* START Document excerpt *
Bayesian Image Matting
Classical Image Understanding
Members: Praveen Venkatesh
Here, I attempt to implement a method for solving the image matting problem of foreground and background estimation given a trimap of probable areas for a given image. The method was described in the paper: “Yung-Yu Chuang, Brian Curless, David H. Salesin, and Richard Szeliski. A Bayesian Approach to Digital Matting. In Proceedings of IEEE Computer Vision and Pattern Recognition (CVPR 2001), Vol. II, 264-271, December 2001”
Fun Facts
- This one of the first few open source implementations in python on the internet.
- Took a lot of effort to run and implement correctly
Implementation - Explanation
Here, we use a Bayesian Framework in order to achieve the problem of Natural Image Matting. The Image matting equation says that the observed colour is a linear combination of the foreground and background colors, weighted by a and 1 - a respectively, where a is a opacity matte that is unique for each pixel in the image. Here, we utilize a Bayesian Framework in order to find the best values of a for each pixel. Here is an explanation of the algorithm. We are given an input image as well as a trimap that indicates regions which belong surely to the background, surely to the foreground, and a gray area that we need to determine the values of opacity for:
-
We know the observed colour as the pixel value in the image. Let us denote this pixel as $C$. We don’t know the colour of the foreground, or the background, and hence need to estimate these by using a window around the area of interest. We can represent this mathematically as maximizing the probability of particular values of $F, B$ and $\alpha$ given the observed colour $C$ as $\arg \max _{F, B, \alpha} P(F, B, \alpha \mid C)$. We need to find the values of $F, B$ and $\alpha$ for all pixels that are marked unknown in the trimap.
-
Using the Bayes theorem and assuming that the foreground pixels and the background pixels are independent, we can rewrite this as: \(\arg \max _{F, B, \alpha} P(F, B, \alpha \mid C) =\arg \max _{F, B, \alpha} P(C \mid F, B, \alpha) \cdot P(F) \cdot P(B) \cdot P(\alpha) / P(C)\)
-
Since a product is more expensive to compute than addition, and there are several other operations that may involve exponentiation down the lane, we shall convert this into logarithmic scale. Let us represent $\log P \sim L$. This gives: \(\arg \max _{F, B, \alpha} L(C \mid F, B, \alpha)+L(F)+L(B)+L(\alpha)\)
- Let us now define the above terms in the equation:
- In this method, the term $L(\alpha)$ is assumed to be a constant, and is eliminated from the maximization equation.
- Since the term $L(C \mid F, B, \alpha)$ gives a likelihood of $C$ given the values $F, B$ and $\alpha$, we can say that a Gaussian distribution centred at the observed colour can model the likelihood. We can hence represent this term as: \(L(C \mid F, B, \alpha)=-\|C-\alpha F-(1-\alpha) B\|^{2} / \sigma_{C}^{2}\) where $\sigma_{C}^{2}$ is the variance in the image.
* END Document excerpt *
* START Raw records *
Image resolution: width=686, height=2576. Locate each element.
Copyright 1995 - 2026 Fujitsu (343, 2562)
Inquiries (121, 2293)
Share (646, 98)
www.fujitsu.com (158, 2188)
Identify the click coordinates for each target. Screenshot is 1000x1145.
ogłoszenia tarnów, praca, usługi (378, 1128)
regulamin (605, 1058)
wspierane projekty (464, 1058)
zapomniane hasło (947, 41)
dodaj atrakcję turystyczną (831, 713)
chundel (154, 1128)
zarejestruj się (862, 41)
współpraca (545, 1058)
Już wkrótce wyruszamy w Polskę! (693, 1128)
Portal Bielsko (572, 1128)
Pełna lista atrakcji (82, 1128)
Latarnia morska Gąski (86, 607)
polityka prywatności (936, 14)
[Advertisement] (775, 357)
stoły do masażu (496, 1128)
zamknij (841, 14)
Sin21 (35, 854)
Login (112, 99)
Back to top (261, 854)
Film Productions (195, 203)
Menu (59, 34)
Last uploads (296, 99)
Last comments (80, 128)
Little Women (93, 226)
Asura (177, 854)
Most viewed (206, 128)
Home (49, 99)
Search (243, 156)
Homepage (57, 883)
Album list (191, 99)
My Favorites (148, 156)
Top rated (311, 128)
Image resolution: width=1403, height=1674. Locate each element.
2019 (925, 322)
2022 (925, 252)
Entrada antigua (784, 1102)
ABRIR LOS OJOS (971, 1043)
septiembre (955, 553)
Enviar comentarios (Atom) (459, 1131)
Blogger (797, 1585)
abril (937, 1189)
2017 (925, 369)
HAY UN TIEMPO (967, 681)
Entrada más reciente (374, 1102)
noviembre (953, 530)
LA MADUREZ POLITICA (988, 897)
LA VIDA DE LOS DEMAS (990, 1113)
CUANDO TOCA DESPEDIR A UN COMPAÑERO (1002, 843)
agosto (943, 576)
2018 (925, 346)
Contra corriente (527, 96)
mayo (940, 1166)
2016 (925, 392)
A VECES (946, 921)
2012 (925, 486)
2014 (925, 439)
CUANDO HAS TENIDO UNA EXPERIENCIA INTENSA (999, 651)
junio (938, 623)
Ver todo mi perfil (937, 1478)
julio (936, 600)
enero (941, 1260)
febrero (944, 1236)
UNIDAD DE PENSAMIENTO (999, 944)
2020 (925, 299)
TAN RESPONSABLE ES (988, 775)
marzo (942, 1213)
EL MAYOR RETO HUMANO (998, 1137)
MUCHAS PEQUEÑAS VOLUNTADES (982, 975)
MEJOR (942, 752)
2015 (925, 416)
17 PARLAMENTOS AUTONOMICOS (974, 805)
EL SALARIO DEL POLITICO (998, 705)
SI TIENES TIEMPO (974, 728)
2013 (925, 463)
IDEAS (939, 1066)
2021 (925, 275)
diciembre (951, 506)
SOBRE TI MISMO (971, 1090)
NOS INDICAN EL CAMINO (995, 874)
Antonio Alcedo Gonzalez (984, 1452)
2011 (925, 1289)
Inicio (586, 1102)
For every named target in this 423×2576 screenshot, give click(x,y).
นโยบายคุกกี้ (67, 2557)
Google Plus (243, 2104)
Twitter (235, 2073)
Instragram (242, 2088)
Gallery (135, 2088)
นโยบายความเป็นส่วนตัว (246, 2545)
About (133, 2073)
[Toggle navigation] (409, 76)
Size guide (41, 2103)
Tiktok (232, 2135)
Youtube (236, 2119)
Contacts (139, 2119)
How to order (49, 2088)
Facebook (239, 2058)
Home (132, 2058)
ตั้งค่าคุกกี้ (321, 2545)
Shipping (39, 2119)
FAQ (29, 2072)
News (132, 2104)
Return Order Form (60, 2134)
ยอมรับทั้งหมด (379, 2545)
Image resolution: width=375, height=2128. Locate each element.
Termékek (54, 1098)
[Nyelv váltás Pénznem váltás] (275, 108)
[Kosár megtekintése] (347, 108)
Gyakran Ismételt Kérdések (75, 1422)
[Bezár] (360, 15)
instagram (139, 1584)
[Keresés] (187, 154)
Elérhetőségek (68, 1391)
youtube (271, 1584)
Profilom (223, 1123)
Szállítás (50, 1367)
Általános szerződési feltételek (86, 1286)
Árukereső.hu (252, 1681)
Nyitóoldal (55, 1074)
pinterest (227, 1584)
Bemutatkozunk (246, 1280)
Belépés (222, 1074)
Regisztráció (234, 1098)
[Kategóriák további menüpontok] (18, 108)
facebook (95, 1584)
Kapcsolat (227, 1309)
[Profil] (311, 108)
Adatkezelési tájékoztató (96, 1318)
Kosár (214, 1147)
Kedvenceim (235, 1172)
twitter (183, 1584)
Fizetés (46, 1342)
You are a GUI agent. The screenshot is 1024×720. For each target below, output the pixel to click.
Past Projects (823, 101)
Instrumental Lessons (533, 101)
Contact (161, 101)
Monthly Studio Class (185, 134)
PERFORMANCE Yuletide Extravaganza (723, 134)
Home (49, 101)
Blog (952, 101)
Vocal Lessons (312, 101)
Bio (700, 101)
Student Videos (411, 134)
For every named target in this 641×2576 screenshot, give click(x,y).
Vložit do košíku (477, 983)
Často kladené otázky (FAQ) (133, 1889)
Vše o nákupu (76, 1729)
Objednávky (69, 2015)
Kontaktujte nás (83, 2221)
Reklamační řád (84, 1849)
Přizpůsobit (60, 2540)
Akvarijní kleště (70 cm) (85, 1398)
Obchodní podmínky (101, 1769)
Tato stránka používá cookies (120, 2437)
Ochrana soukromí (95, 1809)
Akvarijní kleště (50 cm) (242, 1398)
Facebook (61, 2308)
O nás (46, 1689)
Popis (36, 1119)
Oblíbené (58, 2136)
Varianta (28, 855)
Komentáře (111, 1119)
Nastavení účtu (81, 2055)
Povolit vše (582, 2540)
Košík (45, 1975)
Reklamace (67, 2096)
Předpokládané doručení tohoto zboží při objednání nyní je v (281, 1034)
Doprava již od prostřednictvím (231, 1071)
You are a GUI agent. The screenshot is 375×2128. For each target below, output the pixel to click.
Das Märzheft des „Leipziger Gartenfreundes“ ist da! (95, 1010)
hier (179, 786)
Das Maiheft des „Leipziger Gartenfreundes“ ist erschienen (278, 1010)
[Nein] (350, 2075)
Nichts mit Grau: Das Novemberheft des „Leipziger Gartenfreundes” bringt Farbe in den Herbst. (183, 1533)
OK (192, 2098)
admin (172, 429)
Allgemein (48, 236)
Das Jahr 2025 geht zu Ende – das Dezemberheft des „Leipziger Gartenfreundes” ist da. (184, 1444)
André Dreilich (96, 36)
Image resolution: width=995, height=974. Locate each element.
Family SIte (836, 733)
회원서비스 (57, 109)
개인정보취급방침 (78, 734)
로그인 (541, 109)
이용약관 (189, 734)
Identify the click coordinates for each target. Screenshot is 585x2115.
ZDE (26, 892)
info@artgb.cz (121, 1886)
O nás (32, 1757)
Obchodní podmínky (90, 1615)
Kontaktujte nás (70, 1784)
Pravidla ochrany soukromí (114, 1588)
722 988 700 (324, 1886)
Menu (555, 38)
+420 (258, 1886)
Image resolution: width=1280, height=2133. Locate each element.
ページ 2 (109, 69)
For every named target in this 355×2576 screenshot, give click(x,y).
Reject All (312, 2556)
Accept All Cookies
* END Raw records *
## Required actions
a) In the Bayesian image matting text, what distribution is said to model the likelihood of the observed color?
b) Extend the Bayesian image matting write-up, picking up right after its final sentence.

## Results of the exercise
a) A Gaussian distribution centered at the observed color.

b)
- We use data near the region of interest to estimate the terms $L(F)$ and $L(B)$. First, we take a small window of interest near the pixel marked unknown. Let the window size be $N\times N\times 3$ (3 for the 3 channel image BGR). Now, in order to more accurately model the distribution, let us weight the contributions of the pixels before proceeding with the math. The weights can be determined by defining a Gaussian kernel multiplied with the pixel opacity squared. i.e., $w_i = \alpha ^2 _i g_i \forall i \in \text{window} $. For the background, we can use a weighting window defined by $w_i = (1 - \alpha _i) ^2 g_i \forall i \in \text{window} $. The Guassian kernel helps emphasize colours that are closer to the unknown region than those that are farther away since the colours closer will represent a better estimate of the actual foreground or background due to the continuous nature of the image (excluding noise).
- Once we get the weighting window, we now cluster the entire window into some $n$ clusters. In my implementation, I have used the KMeans clustering algorithm with $n = 5$.
- We will be fitting the foreground and background into a Gaussian distribution, we will need both the covariance and the means of these clusters.
-
With these $n$ clusters, we find the weighted mean colour of each cluster (using the weights we found earlier). \(\bar{F}=\frac{1}{W} \sum_{i \in N} w_{i} F_{i}\)
-
Now, we find the weighted covariance between the BGR channels of the particular cluster. This will help establish the dependence of each of the 3 channels with each other. \(\Sigma_{F}=\frac{1}{W} \sum_{i \in N} w_{i}\left(F_{i}-\bar{F}\right)\left(F_{i}-\bar{F}\right)^{T}\)
-
Now that we have the mean and covariances, let us fit a Gaussian distribution onto our foreground. We can hence represent the likelihood of the foreground of a particular cluster as: \(L(F)=-(F-\bar{F})^{T} \Sigma_{F}^{-1}(F-\bar{F}) / 2\)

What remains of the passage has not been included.